But Avraham had his ideals; he knew what he was doing because he saw that Hakadosh Baruch Hu is even more fanatic. Hashem is a bigger fanatic in doing chessed. He serves food even to people who rebel against him; even to ovdei avodah zarah. People are worshiping idols, they’re bowing down to the sun; when they are finished, they take a drink of water. Who gave them that water? Hakadosh Baruch Hu. They’re spitting in His face, chas v’shalom, and it still rains; He brings down rain! People do crimes and food still grows on their farms.
And He does chessed with a measure far beyond our ability to picture. הַזָּן אֶת הָעוֹלָם כֻּלּוֹ – He feeds everybody, בְּחֵן וּבְחֶסֶד וּבְרַחֲמִים – and He does it with kindness. He delivers packages of food wrapped in beautiful red wrappers, hanging from trees, and beautiful gold wrappers hanging from trees, and beautiful yellow wrappers. Apples and oranges and bananas are packages of food that Hakadosh Baruch Hu is delivering to us. To whom? Not only to you; to everybody, all the time.
And so when Avraham was doing these things, he wasn’t doing anything extreme as far as he was concerned. In a small measure, he was trying to emulate Hakadosh Baruch Hu.
And not only in chessed. Everything Avraham did, he did it to an extreme. That’s how a tzaddik operates, he wants to serve Hashem to his utmost. A man who loves truth, when he discovers the truth so he follows it all the way. He has a feeling that stirs inside him, “I must excel in the service of Hashem. I’m only going to live once and so I’m going to go all out.”

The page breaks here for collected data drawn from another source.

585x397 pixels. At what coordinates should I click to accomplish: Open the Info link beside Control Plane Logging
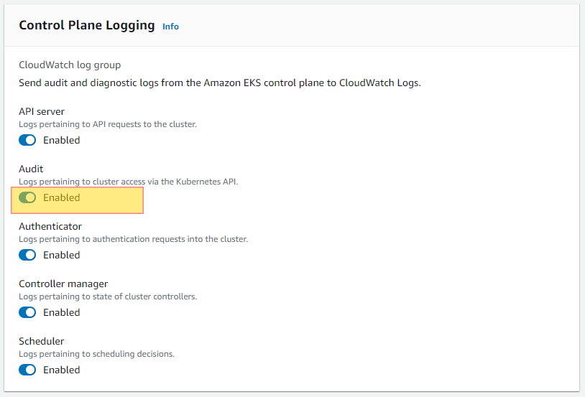[170, 27]
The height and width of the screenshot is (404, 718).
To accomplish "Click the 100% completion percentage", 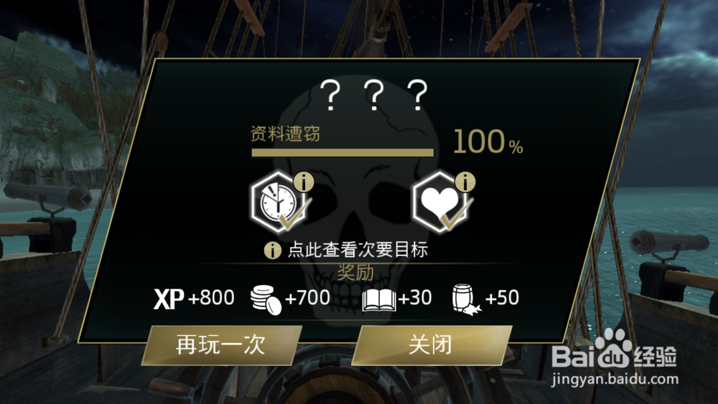I will pyautogui.click(x=488, y=141).
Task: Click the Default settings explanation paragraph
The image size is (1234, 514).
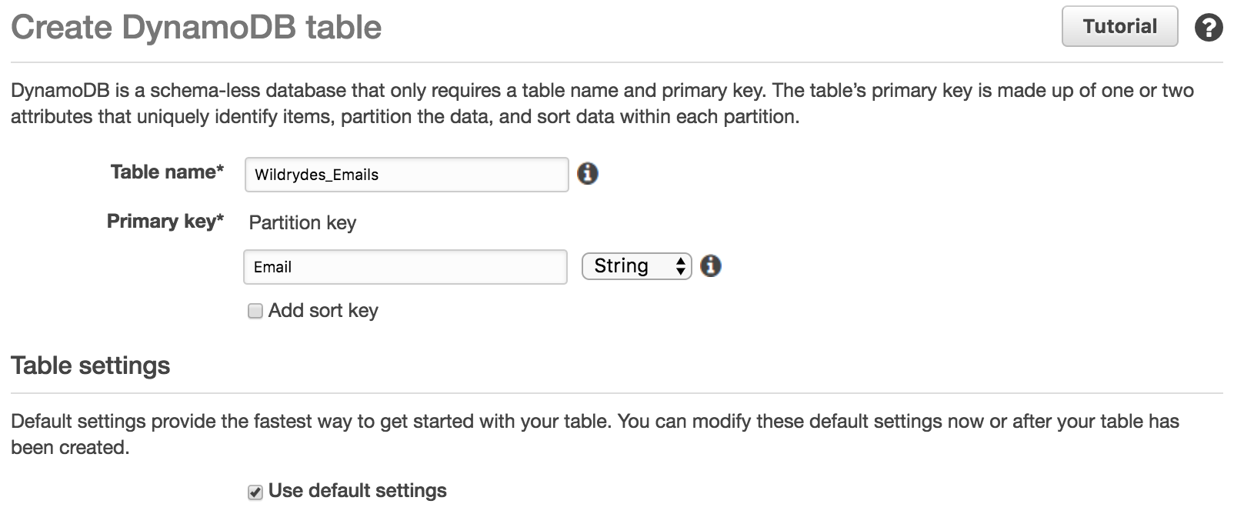Action: pyautogui.click(x=595, y=434)
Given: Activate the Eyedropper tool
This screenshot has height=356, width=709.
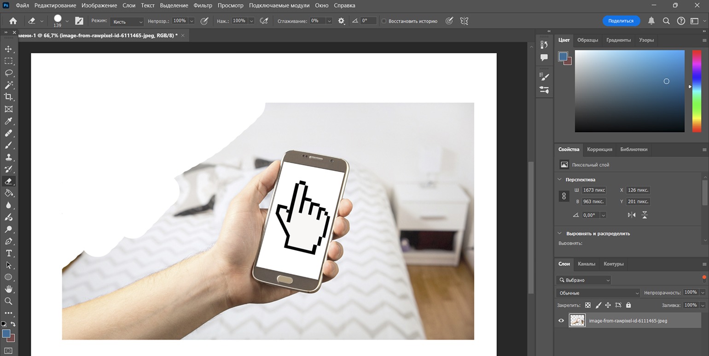Looking at the screenshot, I should 8,121.
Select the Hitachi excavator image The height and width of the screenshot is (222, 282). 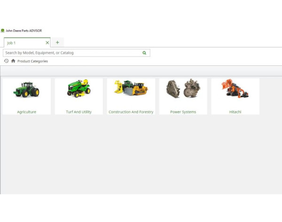tap(235, 89)
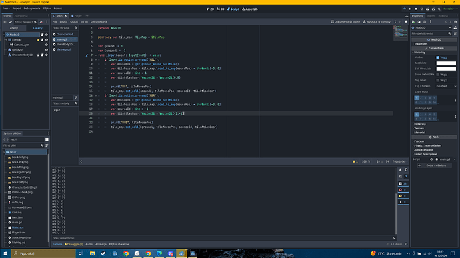Uncheck the Visible property checkbox
The width and height of the screenshot is (460, 258).
[x=437, y=57]
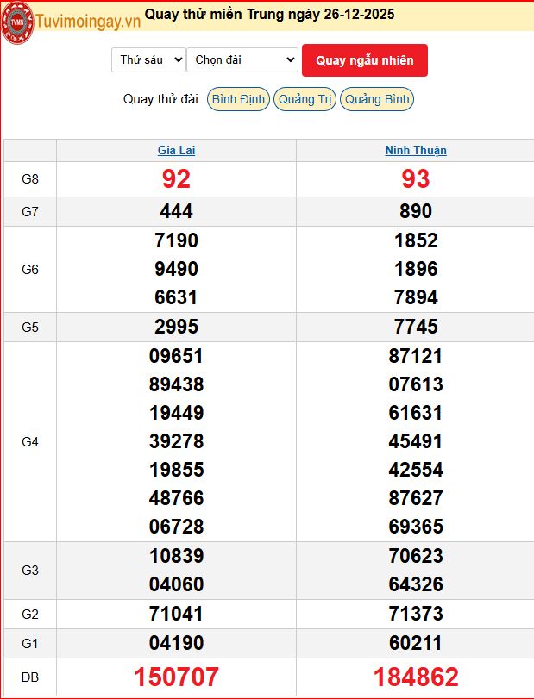Click the G1 result 04190
534x699 pixels.
(x=176, y=643)
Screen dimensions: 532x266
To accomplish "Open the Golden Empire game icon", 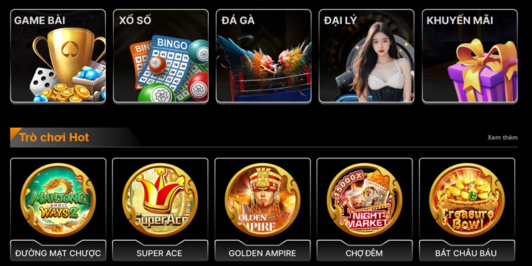I will click(262, 200).
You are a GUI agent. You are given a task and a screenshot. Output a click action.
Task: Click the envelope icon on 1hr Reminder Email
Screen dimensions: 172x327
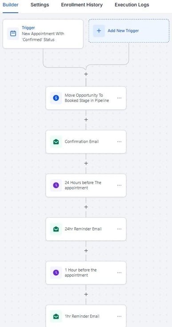click(56, 316)
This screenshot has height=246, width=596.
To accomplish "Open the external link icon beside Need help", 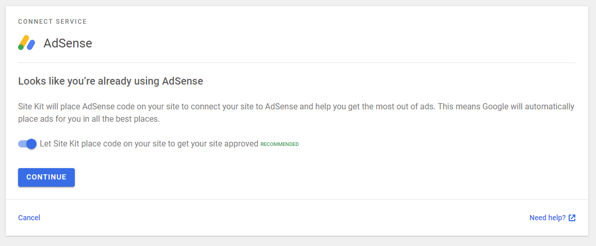I will [x=572, y=218].
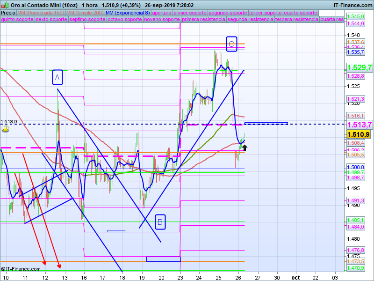Screen dimensions: 374x281
Task: Select the letter A annotation box
Action: (x=57, y=77)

Now I don’t say that I’m such a psychologist that I can analyze the mind and the feelings of Avraham Avinu. We’re talking now from an ant’s point of view but after all we have our own minds and we’re mechuyav to think. And there’s no question that one of the greatest forces in Avraham’s greatness was his desire to excel, to be great in service of Hashem.
Not that somebody should praise him – Avraham didn’t care for the compliments of human beings. But Avraham wanted that he should become the best possible Avraham in the Eyes of Hashem, and so it wasn’t extreme to him; it was avodas Hashem.
And not only himself; he wasn’t satisfied with that. If you look in the Chumash you’ll see wherever he went וַיִּקְרָא בְּשֵׁם הַשֵּׁם – he proclaimed in the name of Hashem (Bereishis 12:8). He wanted as many people as possible to be convinced of the truth that he himself had discovered. He wanted that everyone should be imbued with a keen awareness that Hakadosh Baruch Hu not only had made everything, but that He was conducting the affairs of mankind and all the history of the world constantly. Avraham gave his life for that one purpose. Again and again the Torah tells us that’s what he did. וַיִּבֶן שָׁם מִזְבֵּחַ לַה’ – he built an altar to Hashem where people would gather, וַיִּקְרָא בְּשֵׁם הַשֵּׁם – and he called out in the name of Hashem (ibid.). He spoke to people about the Creator.
No Settling for Less
Now, I’m sure Malkitzedek thought about these things a little bit too. Malkitzedek was a lamdan, a tzaddik, no question, but he didn’t think about these things on the same level. If he would have seen Avraham Avinu stopping to look at a dandelion and then the next day doing it again, he would have scorned that. It’s too much. And to make lectures about it, to gather people together and tell them about apples and the Creator? No, that was too much in the eyes of Malkitzedek.
And so when it came time to find a shidduch, to bring a new mother into the home and to acquire a mechutan – a mechutan you have to know means a new relative, and a close one; you’re attached at the hip now – so Avraham Avinu was very wary.
He saw this beautiful community of Ir Hatzedek, Ir Hashalem, a city of perfection and righteousness under the rule of the kohen leKel elyon and he admired it no end. But he decided, “It’s not for me. I need more than that. And if I attach myself to them it’ll be an encumbrance on us. It’ll be a shackle on my legs because everything I do will be looked at with slanted eyes and it will make it difficult for me to move any further than I am.” And that’s why Avraham couldn’t have done it. Because he had to live his one life to its fullest and his life was built on certain principles that were far superior to what Malkitzedek could appreciate.
The Bearded Meshugener
That’s a very important point we’re studying now. Avraham’s actions were considered irrational by many people! Like the Navi Hosheia states (9:7), מְשֻׁגָּע אִישׁ הָרוּחַ – The man of the spirit seems insane to other people.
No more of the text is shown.